**本文**
小説トリッパー 二〇二四年春季号(267p)
太字は引用者による

[…] 小柄な私でも身体を折り曲げないと入れない狭い開口部は、その牢が子供用だということを示していた。

小説トリッパー 二〇二四年春季号(291p)
太字は引用者による

冒頭、吉武が子供の頃に閉じ込められた木組みの牢屋について、《明治時代の監獄のような》という比喩が用いられている。いや、これは比喩というより、比喩の皮を被った粗末な説明書きに近い。

《明治時代の監獄のような》は、比喩として低質なだけでなく、誤った説明だ。明治時代の監獄と言えば、「明治五大監獄」――石造や煉瓦造を中心としたモダンな建造物群が有名だ。当時の政府は(明治維新を経て)自国の近代化をアピールするため西洋の様式でもって「明治五大監獄」を建造した。格子状に木材を組んだ監獄が主流だったのは江戸時代まで、明治時代では時代遅れの産物になっている。吉武が子供の頃に閉じ込められた木組みのそれは「江戸時代の監獄(あるいは江戸時代の座敷牢)のような」と表現するのが適当だろう。

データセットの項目
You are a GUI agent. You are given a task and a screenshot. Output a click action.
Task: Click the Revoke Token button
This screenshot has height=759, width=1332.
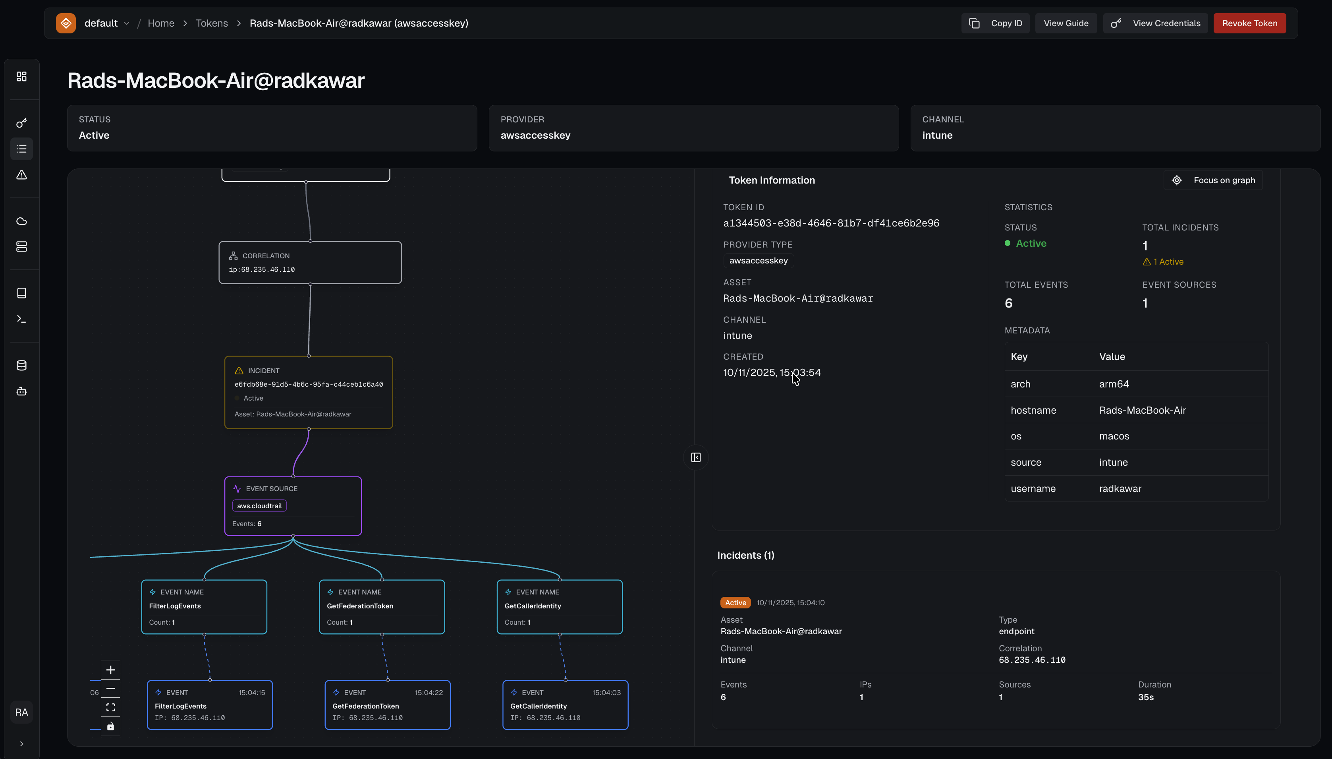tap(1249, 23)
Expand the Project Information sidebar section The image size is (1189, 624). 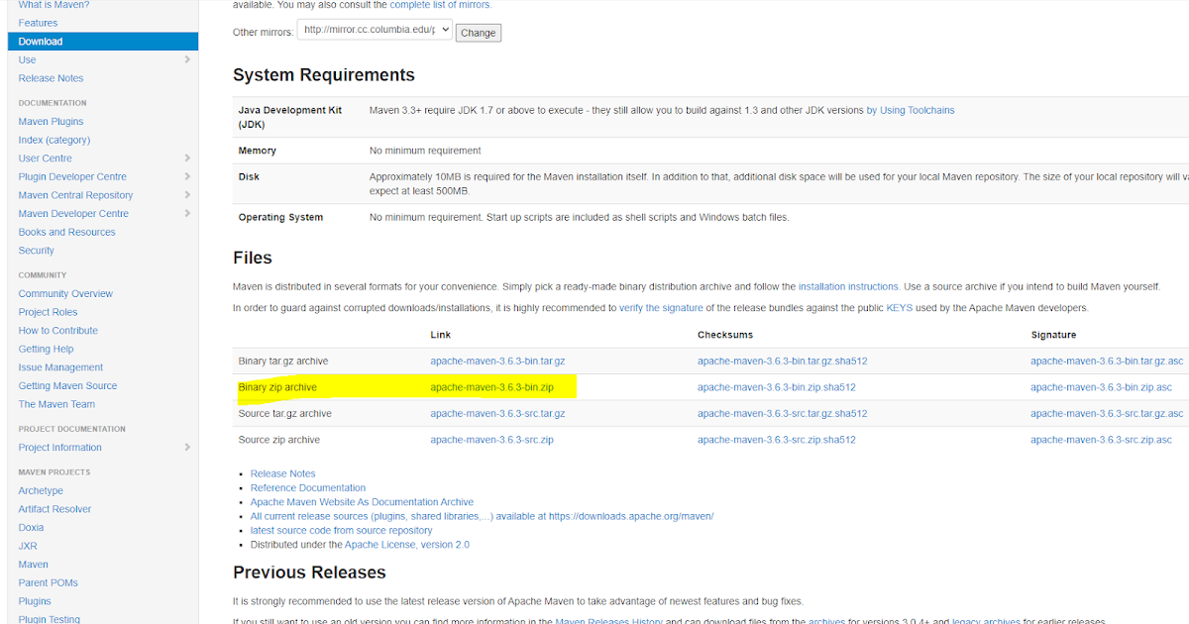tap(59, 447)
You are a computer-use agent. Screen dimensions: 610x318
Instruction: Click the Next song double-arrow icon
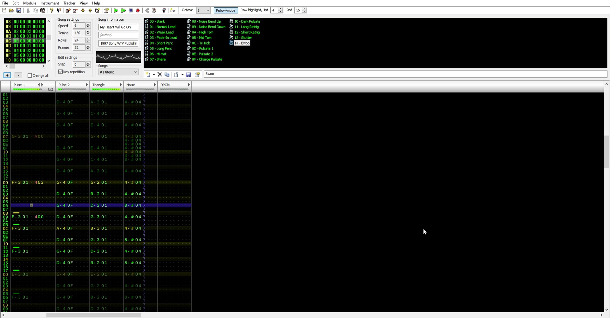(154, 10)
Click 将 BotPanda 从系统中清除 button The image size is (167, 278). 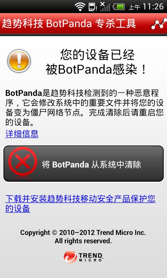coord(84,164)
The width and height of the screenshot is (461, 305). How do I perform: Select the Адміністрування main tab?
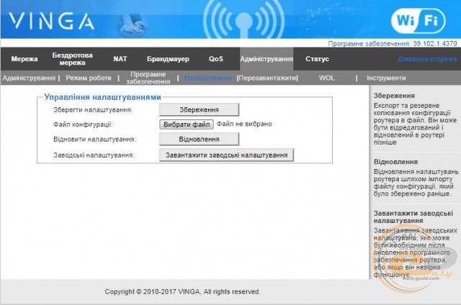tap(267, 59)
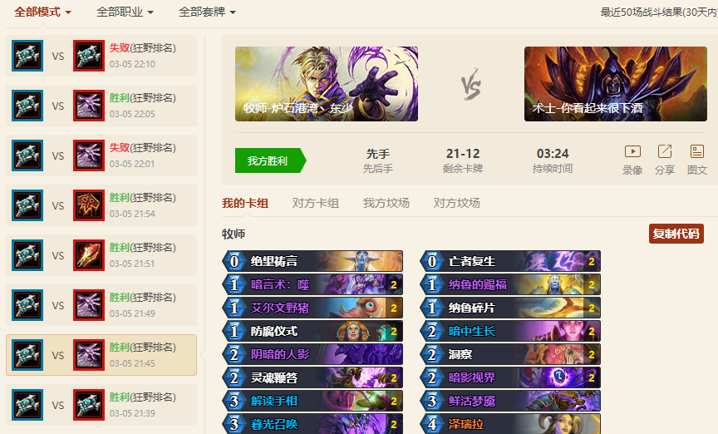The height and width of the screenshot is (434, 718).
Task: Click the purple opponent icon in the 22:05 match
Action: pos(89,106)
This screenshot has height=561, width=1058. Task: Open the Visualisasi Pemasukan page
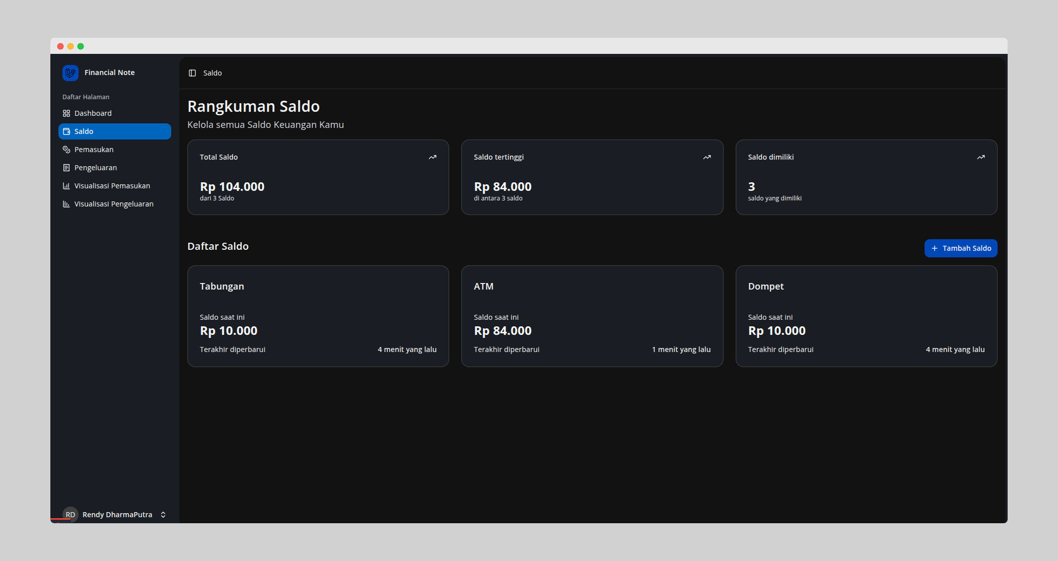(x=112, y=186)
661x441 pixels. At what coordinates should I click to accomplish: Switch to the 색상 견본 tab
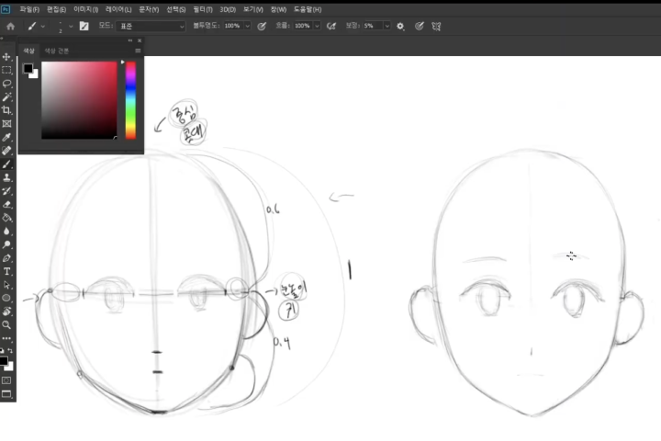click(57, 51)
--
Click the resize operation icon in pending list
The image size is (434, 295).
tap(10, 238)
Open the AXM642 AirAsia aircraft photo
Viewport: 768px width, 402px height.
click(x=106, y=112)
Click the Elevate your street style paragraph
---
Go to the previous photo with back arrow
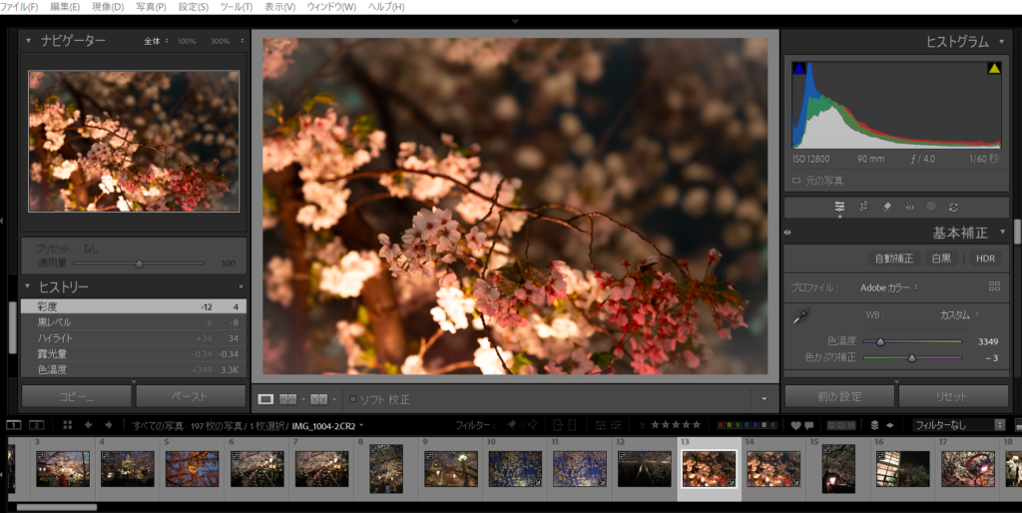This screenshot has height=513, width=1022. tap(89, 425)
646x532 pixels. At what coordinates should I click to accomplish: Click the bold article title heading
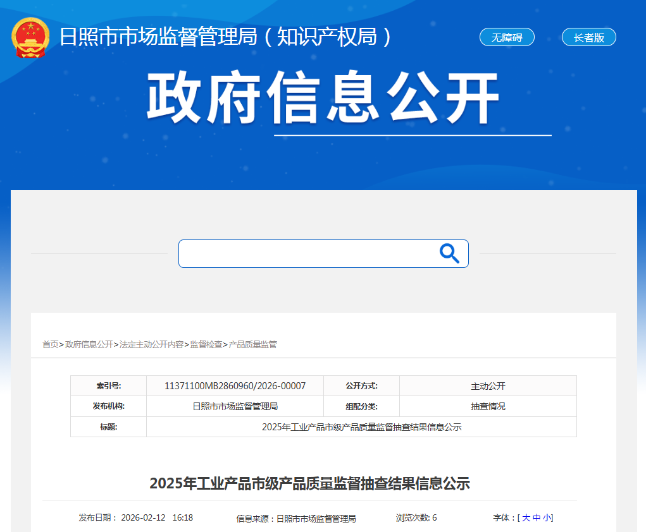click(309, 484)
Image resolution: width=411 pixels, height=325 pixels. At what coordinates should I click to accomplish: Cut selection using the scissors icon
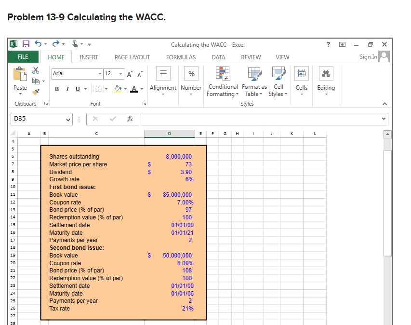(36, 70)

**解くべき問題**
[A] 本文の「格子状に木材を組んだ監獄が主流だったのは江戸時代まで、明治時代では時代遅れの産物になっている。」という一文を英語に訳してください。
[B] データの行のうち、「661x441 pixels. At」を含む行から始めて「click(57, 51)」を含む行までを、1行を1つの文字列とするJSONリストとして整えてください。空行は除き、画像は含めないでください。

**解答**
[A] Prisons built of timber in a lattice were the norm only until the Edo period; by the Meiji period they had become outdated relics.

[B]
[
  "661x441 pixels. At what coordinates should I click to accomplish: Switch to the 색상 견본 tab",
  "click(57, 51)"
]